▸ REQUIRED ACTION:
In the records, find each line where "computer" occurs, and copy it.

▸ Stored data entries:

-- -- --

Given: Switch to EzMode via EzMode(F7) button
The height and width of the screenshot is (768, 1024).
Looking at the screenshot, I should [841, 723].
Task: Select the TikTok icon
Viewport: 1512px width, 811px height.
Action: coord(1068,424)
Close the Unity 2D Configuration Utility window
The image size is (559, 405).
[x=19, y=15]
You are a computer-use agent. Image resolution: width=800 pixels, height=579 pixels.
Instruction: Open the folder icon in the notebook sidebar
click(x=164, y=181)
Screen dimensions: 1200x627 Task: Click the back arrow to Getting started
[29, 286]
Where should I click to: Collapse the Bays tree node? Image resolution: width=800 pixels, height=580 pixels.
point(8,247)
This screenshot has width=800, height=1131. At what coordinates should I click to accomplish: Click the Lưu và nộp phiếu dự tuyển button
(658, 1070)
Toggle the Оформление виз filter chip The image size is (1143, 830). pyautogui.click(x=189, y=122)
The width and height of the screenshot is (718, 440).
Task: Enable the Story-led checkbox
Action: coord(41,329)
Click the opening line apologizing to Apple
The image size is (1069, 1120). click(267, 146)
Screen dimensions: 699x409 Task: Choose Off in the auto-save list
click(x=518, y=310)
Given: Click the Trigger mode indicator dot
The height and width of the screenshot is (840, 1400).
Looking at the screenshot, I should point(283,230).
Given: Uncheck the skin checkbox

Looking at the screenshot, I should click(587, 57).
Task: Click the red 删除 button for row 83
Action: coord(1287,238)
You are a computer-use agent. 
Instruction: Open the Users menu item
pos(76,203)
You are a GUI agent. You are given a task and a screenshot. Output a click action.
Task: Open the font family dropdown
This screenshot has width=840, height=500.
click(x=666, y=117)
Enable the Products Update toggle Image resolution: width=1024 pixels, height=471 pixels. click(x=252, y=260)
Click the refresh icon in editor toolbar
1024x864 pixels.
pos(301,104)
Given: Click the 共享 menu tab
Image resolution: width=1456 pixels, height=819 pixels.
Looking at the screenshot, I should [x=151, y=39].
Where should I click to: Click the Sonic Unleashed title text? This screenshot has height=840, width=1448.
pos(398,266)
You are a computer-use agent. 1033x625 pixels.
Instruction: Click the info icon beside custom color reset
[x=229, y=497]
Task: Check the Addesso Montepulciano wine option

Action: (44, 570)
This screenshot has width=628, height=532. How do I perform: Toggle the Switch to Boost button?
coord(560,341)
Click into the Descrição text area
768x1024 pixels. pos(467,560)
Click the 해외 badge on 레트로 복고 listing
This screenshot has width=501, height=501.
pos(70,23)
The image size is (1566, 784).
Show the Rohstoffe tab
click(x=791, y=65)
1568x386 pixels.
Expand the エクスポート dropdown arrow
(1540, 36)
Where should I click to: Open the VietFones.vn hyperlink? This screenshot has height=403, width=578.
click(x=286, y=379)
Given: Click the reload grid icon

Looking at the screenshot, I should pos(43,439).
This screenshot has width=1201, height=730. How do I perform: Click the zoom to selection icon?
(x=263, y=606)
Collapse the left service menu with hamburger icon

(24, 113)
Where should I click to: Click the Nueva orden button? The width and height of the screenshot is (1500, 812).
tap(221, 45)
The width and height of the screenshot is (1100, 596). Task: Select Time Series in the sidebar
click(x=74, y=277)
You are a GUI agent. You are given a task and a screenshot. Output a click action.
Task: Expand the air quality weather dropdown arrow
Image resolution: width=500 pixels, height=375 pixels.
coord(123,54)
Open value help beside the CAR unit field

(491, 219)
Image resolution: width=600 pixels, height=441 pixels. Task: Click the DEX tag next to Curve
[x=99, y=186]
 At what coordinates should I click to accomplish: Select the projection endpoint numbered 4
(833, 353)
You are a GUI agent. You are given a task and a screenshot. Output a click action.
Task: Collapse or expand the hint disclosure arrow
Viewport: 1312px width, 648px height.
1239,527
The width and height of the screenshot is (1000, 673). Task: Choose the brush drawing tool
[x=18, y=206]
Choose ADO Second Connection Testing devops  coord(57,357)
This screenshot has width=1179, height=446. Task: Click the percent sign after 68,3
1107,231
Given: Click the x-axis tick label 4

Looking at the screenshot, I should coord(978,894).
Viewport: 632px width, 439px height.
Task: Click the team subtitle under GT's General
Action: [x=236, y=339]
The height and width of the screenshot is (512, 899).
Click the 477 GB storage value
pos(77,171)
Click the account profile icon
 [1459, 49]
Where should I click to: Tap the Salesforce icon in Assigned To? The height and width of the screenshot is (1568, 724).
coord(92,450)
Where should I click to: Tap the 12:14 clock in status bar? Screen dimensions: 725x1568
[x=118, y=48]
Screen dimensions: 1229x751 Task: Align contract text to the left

-- -- --

▸ ANSWER SPACE:
You are a computer-use agent. Image resolution: width=800 pixels, height=579 pixels.
You are a computer-use agent. 
You are a computer-use agent. 1033x625 pixels.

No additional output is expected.